In many ways this is the polar opposite of Dirty Wars. Joshua Oppenheimer did not set out to make a statement about a certain regime or to say the world is our enemy. He wanted to build something organic, something that could unfold before our eyes... not a past tense, but a present. So he found these men... famous "executioners"... self titled "gangsters" who have become celebrities in Indonesia. These men have never payed for killing 4.3 million people... people they claimed were communist without any real proof. In fact, these men get to live the high life.
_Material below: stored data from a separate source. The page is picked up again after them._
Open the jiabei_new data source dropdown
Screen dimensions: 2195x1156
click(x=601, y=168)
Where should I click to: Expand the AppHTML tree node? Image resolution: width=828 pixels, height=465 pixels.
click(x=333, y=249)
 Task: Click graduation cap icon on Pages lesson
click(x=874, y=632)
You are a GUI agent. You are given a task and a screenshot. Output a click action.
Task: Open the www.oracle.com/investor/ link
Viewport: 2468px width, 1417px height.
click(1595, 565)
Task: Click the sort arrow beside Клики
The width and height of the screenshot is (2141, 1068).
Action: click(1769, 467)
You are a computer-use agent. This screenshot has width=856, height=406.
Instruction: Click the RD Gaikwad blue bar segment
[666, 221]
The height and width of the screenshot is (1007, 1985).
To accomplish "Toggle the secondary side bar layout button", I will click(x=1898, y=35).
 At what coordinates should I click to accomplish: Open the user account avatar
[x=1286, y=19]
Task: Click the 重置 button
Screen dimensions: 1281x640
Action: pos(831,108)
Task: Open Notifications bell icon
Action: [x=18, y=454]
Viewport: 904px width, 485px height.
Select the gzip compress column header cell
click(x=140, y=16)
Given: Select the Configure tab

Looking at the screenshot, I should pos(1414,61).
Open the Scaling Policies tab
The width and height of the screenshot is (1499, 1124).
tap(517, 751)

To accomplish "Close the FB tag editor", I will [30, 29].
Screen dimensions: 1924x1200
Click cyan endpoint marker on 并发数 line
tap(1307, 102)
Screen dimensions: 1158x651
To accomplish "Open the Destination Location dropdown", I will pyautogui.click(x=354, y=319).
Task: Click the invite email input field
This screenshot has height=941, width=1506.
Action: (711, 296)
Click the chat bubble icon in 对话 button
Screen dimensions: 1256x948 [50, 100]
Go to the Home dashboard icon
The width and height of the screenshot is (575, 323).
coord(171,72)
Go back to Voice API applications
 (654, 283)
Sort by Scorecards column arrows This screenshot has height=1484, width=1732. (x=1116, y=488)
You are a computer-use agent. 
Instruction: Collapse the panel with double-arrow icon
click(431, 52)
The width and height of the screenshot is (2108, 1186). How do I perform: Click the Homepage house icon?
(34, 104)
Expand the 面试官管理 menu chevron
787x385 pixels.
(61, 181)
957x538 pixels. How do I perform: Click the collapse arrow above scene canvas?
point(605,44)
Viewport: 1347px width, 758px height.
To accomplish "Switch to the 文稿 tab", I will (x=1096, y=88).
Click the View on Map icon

So the idea to have them represent, on film, some of their most memorable kills in whatever way they'd like... essentially Oppenheimer gave them a medium in which to prove their own guilt to the world. And at a point, even they can't believe how terrible some of their acts appear on screen.
It's quite an amazing experience, unlike any I've seen in modern film. To say I was shocked by the way these men convince themselves they were not wrong for committing murder... mass murder... would be an understatement. But the driving force for continuing to live as they do must come from a place of forgetfulness or absurd inhumanity.
The Act of Killing walks a tightrope between the potential to condemn these men or the hope that the filmmakers can prove themselves better than them by not taking cheap shots. In the end there is one very real/vibrant conversation... the only time Oppenheimer seems to speak out on camera and the point he makes is just perfect and once again unforced... totally organic. It's a moment worth commending because it took no overexertion of force to put the reality into perspective for the main killer Anwar Congo.
I can't yet speak on the rest of the documentary category, but at present this would be my front runner for the Oscar. Watch it on Netflix.